We found out last March 30 and hubs itched to Tweet about it even before we have confirmed with doctors.
Anyway, allow me to backtrack a little.
We never really 'planned' our family or 'spaced' our kids. I had a difficult pregnancy and felt that the older I get, the more difficult it may be for me. So there wasn't any contraception being used aside from Yakee sleeping between us.
Then it got to a point that I really, really want to get pregnant already and would get depressed every time a period comes even with a belief that breastfeeding was really working for us as a natural means of contraception.

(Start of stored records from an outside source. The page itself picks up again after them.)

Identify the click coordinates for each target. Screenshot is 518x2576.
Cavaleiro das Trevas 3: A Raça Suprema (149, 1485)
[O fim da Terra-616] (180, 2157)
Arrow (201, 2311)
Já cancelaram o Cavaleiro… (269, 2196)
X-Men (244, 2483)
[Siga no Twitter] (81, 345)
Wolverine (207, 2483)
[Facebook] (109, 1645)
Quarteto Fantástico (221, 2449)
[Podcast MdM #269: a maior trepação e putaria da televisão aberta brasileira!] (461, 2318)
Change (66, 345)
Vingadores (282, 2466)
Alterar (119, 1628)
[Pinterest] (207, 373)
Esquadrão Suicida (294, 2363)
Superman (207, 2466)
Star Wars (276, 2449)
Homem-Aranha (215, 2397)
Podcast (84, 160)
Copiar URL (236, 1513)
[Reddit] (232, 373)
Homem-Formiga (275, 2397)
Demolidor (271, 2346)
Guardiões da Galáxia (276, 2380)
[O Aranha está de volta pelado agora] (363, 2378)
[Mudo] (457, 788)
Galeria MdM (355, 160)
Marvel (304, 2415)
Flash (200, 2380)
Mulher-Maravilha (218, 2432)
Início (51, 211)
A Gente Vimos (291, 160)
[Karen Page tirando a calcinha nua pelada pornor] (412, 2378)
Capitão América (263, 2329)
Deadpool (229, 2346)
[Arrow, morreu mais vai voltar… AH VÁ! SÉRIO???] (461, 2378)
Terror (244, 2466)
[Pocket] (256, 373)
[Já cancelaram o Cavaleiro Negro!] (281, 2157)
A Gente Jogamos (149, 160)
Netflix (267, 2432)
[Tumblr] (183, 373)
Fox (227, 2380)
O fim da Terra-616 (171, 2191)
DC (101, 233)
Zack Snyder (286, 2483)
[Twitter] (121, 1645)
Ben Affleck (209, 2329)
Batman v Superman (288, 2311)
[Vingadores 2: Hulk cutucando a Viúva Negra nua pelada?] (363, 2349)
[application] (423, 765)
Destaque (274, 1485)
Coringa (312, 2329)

I officially weaned last February 14 and told myself that i'd start getting antsy again if I don't get pregnant two months after weaning. I figured my body would need a month or so to adjust to the new state of things.
So when my period didn't come last March 14, I didn't care.
Even during the last week of March, when I have been feeling different things, I just chalked it up to PMS. But I decided on the home pregnancy test last March 30 because I wanted to be sure when I go to the doctor the following day.
Just a second or two after the urine droplets hit the stick, I saw the first line and KNEW there would be a second one. I started shaking, laughing, sobbing even while still seated on the throne.
I gave myself a minute to enjoy this secret knowledge before bursting out and crying in Pappie's arms while showing him the stick. He was super thrilled too. We couldn't believe it.
Unfortunately for us, I am more sensitive last week and Yakee must have felt the change because he started acting up. But we've managed to survive. We're still struggling with all the implications... not just the major expense for the delivery, but all the changes, all the additional responsibilities, the dynamics that will change, the excitement over the hope it could be a girl, the wondering how this one would look like and be like, the anxiety over how we can help Yakee accept Yamee with grace...
And then, both Yakee and I are now sick. It could have been worse and I am thankful that Yakee is still a hyper boy, that I have help, and that Pappie is rising up to the new challenges.
We are blessed and are thankful. A better BEST is yet to come for us indeed. And we really already love Yamee to pieces... perfect proof that love only multiplies, not divided.